Here was their description of the event:  “This cleanup needs everyone's help. This land has been collecting trash since the Great Flood of 1993. There are 1000's of tires, hundreds of 50 gallon barrels, 3 boats, hot tubs, fuel-oil tanks, camper-shells, and a whole bunch of litter and trash. In some areas, you can walk across the trash without touching the ground. Yes, it is that bad.

This will be a two day cleanup, and still will not complete with this area. This will be a ongoing project for years, but we can make a large dent in the trash. With this amount of tires and barrels, the mosquito population is completely out of whack.

We will be having food on Saturday around the Noon hour and be parking in a small area past Butler Lakes and at Butler Lakes, then walking in to the site. Multiple dumpsters will be needed for this one.

**Look for the Stream Team Signs**

We could use ATV's and a Bobcat if you have them, possible with a trailer or two. This is also a good opportunity for Community Service for Scouts, church/school groups.”

It turned out to be a really successful clean-up, with a one 40 cubic yard dumpster crammed full of trash, plus many plastic and metal 55gallon drums kept out of the trash dumpster. Now, for the tires, we filled one dumpster with 27 passenger tires, 12 tractor trailer tires, 255 tires with rims and a whole pile of tires that still need to be loaded up in trailers on Monday.  Just incredible the work these volunteers are doing.

River Clean-ups accomplish a few things effectively:  they engage people proactively in stewardship of our water ways, often getting people out on the river for the first time.  They also educate people about the problem of solid waste on our streams and rivers and physically bring interested parties together to accomplish something real.  We don’t have to tell people how bad “single-use” items like plastic water bottles are for the environment – we show them.  Clean water is something I think we can all agree on, it is quality of life.  And we are proud to be a part of Missouri’s Stream Team program, of which there are nearly 5,000 in the state looking after and taking action on our waterways. 
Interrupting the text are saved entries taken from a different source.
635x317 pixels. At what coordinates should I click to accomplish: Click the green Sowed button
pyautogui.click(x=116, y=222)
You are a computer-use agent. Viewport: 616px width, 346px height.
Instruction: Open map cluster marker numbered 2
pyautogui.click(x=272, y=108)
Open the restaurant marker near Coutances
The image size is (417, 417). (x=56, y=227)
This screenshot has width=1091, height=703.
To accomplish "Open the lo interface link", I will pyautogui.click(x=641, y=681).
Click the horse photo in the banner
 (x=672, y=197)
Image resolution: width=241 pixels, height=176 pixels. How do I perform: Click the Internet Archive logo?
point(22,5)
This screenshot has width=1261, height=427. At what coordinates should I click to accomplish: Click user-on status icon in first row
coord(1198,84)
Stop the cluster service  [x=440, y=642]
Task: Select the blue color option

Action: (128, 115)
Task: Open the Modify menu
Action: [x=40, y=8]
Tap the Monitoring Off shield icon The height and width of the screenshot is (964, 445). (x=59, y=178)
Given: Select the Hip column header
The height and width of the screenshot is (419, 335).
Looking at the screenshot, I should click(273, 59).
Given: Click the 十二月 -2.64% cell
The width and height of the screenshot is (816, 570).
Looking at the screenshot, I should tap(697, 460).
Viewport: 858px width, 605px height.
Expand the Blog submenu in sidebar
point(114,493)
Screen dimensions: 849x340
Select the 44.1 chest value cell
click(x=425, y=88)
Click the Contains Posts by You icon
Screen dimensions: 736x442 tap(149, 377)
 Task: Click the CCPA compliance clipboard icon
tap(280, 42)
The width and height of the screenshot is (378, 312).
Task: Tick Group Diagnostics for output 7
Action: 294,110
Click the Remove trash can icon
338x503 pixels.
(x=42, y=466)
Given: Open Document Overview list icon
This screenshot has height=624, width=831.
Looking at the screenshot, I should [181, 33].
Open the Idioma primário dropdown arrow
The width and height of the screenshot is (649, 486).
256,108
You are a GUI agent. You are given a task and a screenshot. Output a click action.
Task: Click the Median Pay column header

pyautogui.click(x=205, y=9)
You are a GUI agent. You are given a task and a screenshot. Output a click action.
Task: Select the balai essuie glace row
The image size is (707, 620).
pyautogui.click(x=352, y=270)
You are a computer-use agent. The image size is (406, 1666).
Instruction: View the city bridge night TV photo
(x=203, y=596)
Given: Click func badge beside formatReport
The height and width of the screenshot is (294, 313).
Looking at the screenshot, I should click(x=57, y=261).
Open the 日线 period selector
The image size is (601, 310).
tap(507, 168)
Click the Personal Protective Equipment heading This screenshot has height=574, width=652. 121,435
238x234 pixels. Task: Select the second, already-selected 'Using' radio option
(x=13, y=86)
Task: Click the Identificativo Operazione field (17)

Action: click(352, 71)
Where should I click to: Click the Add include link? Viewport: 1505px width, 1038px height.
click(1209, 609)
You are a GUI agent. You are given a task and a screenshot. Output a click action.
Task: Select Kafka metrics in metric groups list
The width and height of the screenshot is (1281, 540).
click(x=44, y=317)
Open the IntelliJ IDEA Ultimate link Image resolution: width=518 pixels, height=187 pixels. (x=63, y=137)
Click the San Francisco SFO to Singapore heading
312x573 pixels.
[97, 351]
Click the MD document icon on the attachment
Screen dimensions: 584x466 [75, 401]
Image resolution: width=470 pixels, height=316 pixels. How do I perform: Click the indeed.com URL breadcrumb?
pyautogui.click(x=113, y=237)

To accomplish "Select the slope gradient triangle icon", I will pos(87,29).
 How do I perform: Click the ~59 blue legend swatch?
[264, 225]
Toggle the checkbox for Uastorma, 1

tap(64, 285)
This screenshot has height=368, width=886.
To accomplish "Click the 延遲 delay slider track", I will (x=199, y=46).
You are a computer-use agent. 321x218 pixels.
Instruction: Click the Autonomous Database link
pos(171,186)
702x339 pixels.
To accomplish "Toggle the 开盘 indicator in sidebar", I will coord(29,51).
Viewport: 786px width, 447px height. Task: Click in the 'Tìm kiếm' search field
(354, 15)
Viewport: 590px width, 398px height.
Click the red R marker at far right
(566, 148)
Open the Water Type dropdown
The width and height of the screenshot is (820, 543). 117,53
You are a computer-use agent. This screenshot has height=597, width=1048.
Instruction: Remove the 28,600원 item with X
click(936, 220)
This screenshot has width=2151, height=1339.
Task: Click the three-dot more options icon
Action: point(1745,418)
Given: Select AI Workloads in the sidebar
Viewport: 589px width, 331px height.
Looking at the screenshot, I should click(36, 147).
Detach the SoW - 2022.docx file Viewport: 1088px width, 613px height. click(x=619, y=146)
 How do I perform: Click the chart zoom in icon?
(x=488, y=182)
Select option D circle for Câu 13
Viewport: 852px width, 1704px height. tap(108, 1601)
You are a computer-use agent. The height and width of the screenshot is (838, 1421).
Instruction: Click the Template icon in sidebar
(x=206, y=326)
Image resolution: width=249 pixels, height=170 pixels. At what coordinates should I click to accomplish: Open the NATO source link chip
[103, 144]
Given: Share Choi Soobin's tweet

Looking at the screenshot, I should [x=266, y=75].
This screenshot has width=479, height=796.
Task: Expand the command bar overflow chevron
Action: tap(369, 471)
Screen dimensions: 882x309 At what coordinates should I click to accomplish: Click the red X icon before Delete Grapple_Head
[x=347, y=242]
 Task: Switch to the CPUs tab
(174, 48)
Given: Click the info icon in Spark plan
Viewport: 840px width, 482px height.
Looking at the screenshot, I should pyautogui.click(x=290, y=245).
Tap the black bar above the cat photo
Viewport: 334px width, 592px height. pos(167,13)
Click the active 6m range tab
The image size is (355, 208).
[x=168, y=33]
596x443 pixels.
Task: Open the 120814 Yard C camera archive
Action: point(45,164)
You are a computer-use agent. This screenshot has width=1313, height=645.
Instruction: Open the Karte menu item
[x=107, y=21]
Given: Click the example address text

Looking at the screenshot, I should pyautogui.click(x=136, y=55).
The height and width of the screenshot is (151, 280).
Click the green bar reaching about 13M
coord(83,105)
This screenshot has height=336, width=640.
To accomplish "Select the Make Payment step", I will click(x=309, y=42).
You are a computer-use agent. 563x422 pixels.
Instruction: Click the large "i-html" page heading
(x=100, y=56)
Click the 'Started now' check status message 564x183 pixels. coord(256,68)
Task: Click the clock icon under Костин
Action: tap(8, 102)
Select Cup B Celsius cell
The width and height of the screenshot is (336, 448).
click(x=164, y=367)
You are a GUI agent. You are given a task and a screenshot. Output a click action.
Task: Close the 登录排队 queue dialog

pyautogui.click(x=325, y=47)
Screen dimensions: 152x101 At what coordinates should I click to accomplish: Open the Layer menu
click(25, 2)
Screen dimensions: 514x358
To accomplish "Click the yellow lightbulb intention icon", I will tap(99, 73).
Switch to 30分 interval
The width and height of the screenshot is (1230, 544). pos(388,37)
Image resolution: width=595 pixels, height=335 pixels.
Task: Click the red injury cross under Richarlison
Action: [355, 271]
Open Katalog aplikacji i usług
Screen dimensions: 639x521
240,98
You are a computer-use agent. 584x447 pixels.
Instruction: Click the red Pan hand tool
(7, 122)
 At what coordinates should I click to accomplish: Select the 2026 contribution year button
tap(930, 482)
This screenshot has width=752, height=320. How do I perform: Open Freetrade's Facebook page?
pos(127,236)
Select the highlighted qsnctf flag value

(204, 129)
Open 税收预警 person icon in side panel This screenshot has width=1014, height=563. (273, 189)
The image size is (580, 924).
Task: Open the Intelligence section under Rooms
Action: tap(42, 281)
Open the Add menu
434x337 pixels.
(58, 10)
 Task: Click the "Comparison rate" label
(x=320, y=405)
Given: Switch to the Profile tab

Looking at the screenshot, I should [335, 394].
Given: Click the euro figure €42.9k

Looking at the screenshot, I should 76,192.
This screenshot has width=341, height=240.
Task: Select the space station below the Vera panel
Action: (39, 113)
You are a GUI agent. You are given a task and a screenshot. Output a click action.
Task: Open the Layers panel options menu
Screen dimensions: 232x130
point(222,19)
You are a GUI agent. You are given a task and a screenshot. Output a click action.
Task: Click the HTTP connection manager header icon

Anyone interested in learning more about Missouri River Relief should check out the website at: www.riverrelief.org.  To connect with other Stream Teams or to sign-up for one yourself, check out www.mostreamteam.org.

More on the message:  In the month following the finding of the message, a friend of a friend who writes for the River Hills Traveler and saw my photos on Facebook did some digging on the source of the message.  Here is what she found:

For 50 years, the bright green glass bottle survived the worst the Meramec
River could throw at it. Ontonagon is a town of 1,500 people, many of Finnish
descent, who migrated to the Upper Peninsula of Michigan to mine iron
or copper.

In a town of that size, surely someone would know something. Several
evenings of internet sleuthing proved futile. We’ve forwarded a digital copy
of this note to the historical society in Ontonagon, and to the genealogical
society. So far, no answers.

Cheney sent a digital copy of the message to Traveler, which we forwarded
to Maureen Guseck, editor of the weekly Ontonagon Herald. She agreed
to run an item in her paper.

Within a week we found out that a Mr. Uuno J. Laine was buried in the
Riverside Cemetery. Looking at the message again-- yes the first letter was
a squared off U, not an H. Born 1911, died 1973 in Ventura, California.
Morrison-Knudsen no longer exists, but used to be a construction engineering

We’ve got a few more fishing lines out, still seeking more info on the author
of the message in the bottle, which miraculously survived 100 miles and
50 years, just to be found, and in the finding, create more questions than had
it stayed entirely obscure.

1 comment:

gcotton78 said...

That is such a cool story. That was actually my first cleanup, and I was so glad I got involved. Thank you for sharing this!